======== Extracted entries

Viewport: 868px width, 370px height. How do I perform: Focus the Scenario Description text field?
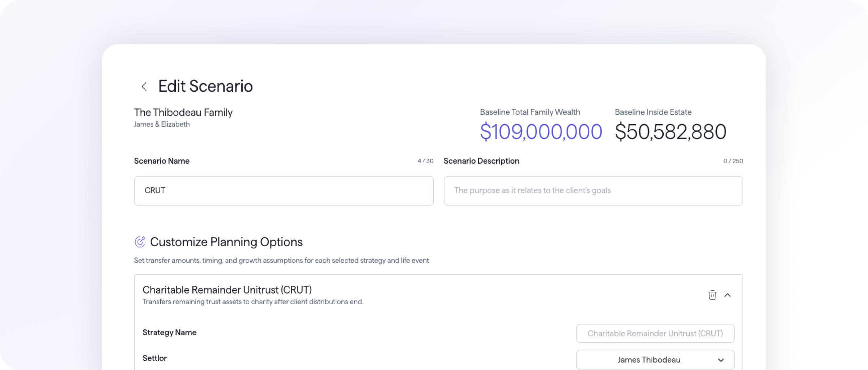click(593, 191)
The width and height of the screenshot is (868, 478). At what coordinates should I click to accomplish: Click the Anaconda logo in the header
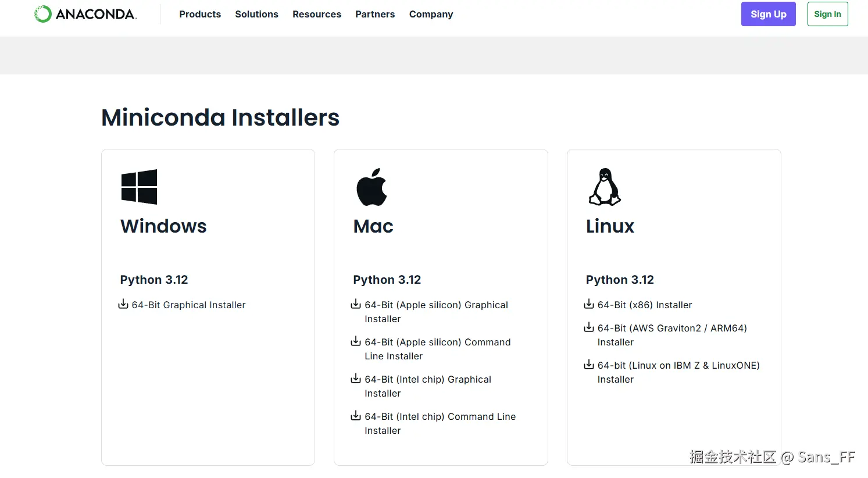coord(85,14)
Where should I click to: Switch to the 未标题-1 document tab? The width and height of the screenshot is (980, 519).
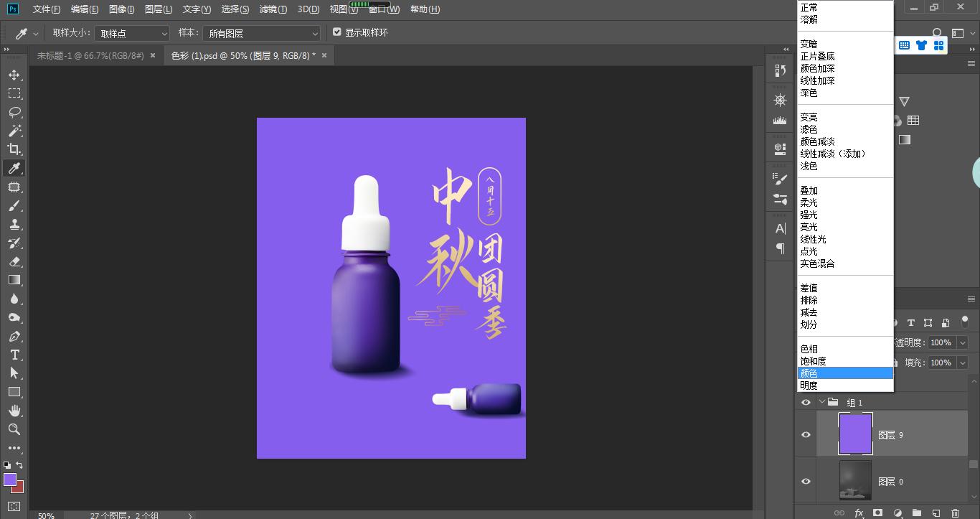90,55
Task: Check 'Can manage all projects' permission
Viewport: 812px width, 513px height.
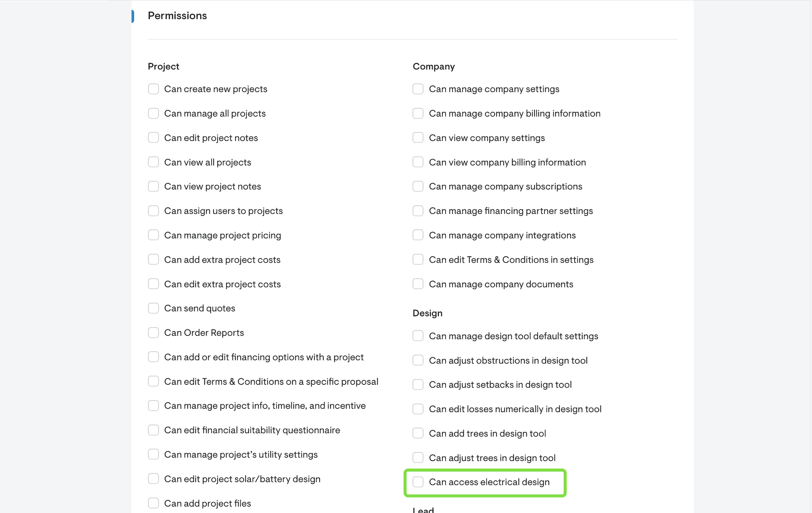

================

Try it — Please repeat each record exactly and keep every picture out of the copy.

Task result —
Viewport: 868px width, 370px height. How do I perform: Focus the Scenario Description text field?
click(593, 191)
The width and height of the screenshot is (868, 478). At what coordinates should I click to accomplish: Click the Anaconda logo in the header
coord(85,14)
Where should I click to: Switch to the 未标题-1 document tab? The width and height of the screenshot is (980, 519).
90,55
Task: Check 'Can manage all projects' permission
Viewport: 812px width, 513px height.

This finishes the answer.